Finishing the Race
*For the record, I should really be doing my before bed cleaning.... but I'd rather blog*
As I stated in the last post, I've been struggling a lot lately with everything. As I look at the calendar each day I'm, quite frankly, overwhelmed. The first thing I see of course is, "We're getting closer to husband being back!" Then I also see that feeling of 'it's getting down to crunch time on getting things packed and ready to leave.' I see that we're getting closer to a five day car trip that I'm frankly terrified about (Thank God my Dad is going to caravan with us, but it's still VERY daunting). We're getting closer to me having to move into our new house by myself, and get things set up as much as possible with a baby to take care of as well. These are all tasks that scare me. I feel so much more confidant when husband is by my side, but without him, I'm just scared.
Part of me wants to just curl up and hide. Part of me doesn't really believe that we're getting near the end and that I'll actually be seeing him again. Part of me is afraid of even that. Will things feel the same? Will I crumble all over him? Will we have a small respite from life difficulties or is there another crisis just around the corner? Will we readjust? Will I know how to let him help again? What challenges will we have in renegotiating our marriage roles?
Sometimes it feels like I just can't keep putting one foot in front of the other tp do what needs done to even get there. Some days it feels like too much, and I resent the fact that I have to.
I was feeling all of this and more this morning when I sent husband a quick email saying as much. Normally I wouldn't send him an email that focused on how discouraged I was, but something in me--maybe selfishness, I'm not sure--wanted to share it with him.
Afterwards, I went and did my run/walk on the treadmill and came back upstairs and checked my email, hoping to see a message from him even though it was the wrong time of day. What was there instead was a devotional that I subscribe to but rarely read. For some reason, this morning I decided to read it.

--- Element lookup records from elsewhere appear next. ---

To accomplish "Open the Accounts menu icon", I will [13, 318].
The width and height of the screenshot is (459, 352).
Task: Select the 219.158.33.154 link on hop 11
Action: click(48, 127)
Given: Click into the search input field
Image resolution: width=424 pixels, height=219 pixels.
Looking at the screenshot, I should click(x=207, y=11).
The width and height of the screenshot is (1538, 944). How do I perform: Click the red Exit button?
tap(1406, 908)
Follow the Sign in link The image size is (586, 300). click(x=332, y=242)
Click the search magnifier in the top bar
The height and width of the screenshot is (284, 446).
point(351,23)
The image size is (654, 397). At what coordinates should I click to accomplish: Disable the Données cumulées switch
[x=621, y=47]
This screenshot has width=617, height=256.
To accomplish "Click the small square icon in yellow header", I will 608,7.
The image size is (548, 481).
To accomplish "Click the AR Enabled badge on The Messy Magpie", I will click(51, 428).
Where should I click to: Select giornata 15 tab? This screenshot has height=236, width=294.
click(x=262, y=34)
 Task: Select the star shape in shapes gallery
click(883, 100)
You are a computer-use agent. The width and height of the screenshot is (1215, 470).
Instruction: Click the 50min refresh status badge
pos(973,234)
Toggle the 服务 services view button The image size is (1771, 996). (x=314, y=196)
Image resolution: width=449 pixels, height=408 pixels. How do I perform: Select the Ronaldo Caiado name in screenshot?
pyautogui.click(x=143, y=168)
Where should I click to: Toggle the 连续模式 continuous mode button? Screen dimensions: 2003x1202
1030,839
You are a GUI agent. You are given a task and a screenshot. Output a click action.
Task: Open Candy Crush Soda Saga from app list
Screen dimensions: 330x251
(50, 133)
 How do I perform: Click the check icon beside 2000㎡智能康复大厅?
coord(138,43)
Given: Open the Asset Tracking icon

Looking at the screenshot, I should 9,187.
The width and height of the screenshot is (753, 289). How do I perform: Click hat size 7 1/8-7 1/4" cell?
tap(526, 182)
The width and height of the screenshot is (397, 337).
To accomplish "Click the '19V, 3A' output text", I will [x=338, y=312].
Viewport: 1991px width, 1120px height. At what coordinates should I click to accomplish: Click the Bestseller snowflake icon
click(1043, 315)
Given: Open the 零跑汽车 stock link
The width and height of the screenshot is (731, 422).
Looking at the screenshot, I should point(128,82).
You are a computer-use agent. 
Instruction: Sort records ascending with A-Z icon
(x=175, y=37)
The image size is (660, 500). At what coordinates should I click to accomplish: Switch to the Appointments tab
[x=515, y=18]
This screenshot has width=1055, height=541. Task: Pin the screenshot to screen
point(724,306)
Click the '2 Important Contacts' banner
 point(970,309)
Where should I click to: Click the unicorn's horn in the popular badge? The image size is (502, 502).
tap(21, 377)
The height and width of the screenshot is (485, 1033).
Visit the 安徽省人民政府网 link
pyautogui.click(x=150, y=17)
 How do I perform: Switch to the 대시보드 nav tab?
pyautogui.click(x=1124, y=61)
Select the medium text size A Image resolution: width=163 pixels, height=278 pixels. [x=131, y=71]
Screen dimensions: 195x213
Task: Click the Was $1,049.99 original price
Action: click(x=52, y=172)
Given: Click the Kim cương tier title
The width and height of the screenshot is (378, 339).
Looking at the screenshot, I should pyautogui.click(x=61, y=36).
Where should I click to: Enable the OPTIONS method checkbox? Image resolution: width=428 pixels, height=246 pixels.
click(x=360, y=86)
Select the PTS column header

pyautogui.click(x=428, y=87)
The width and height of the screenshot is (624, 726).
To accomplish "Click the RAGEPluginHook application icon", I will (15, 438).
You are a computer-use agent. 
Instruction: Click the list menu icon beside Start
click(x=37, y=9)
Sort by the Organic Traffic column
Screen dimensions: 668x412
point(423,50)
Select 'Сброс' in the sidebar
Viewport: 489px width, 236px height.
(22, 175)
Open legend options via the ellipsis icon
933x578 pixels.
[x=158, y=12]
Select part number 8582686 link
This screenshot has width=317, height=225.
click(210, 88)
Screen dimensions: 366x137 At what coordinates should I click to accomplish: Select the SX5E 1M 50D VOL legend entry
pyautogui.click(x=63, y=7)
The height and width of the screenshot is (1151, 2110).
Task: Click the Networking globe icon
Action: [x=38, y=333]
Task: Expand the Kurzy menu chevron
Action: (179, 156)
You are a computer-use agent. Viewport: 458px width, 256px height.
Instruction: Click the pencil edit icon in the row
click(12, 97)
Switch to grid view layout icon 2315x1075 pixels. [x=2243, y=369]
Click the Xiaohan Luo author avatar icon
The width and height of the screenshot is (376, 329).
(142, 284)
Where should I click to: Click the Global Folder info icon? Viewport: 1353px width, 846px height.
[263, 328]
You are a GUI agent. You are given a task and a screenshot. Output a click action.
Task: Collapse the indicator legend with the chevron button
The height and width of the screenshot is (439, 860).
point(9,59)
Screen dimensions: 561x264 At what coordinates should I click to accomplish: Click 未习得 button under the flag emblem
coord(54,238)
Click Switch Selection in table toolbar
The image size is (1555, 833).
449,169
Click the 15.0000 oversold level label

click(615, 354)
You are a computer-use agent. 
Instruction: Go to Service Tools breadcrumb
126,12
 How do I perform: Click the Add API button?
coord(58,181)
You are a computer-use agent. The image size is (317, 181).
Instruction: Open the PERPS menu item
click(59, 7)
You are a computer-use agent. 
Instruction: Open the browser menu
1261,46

It centered around this verse: "Not that I have already obtained this or have already reached the goal; but I press on to make it my own, because Christ Jesus has made me his own. Beloved, I do not consider that I have made it my own; but this one thing I do: forgetting what lies behind and straining forward to what lies ahead, I press on toward the goal for the prize of the heavenly call of God in Christ Jesus." ~Philippians 3:12-14
Reading it, I chafed against it a bit. There are some things (like dealing with my Mom's death) that I just don't feel ready to leave behind.
But the commentary attached put things in a new light. The author, Father Pat Umberger, spoke about the last leg of a race. He said that it's at the moment when the finish line is in sight that the body, the spirit, your courage, the will to go on is put to the ultimate test. You have to keep going, keep pushing to cross the finish line.
I realized that that's where I am right now. I can see the end of this deployment. And everything in me is being pushed to the outer extremes. It is normal, ok even, for me to feel what I'm feeling, but it is essential that I keep putting one foot in front of the other.
The grace of God will help me do that. It will help give me the courage. It will infuse me with His strengh when I'm out of my own. I know this.
And in a few short weeks (God willing), this fight to push on... this anxiety and fear... this faltering of courage (or maybe it's a gathering of it) will all be but a memory. My husband will be in my arms. We will be setting into our new home. And a new season--one with weather I can't foresee--will have begun for us.
I will push on. I want to cross that finish line.
And the push to cross it will give me a fuller understanding of the push that I need to give in the ultimate race of our faith.
One foot... in front of the other...
1 Comments:
There are so many emotions and thoughts that scream for me to share with you. But keep on doing what God has placed before you.
What a testimony of God's faitfulness in you receiving that word about finishing the race.
May God prepare the way before you, and may the reunion with your beloved be overflowing with joy and celebration.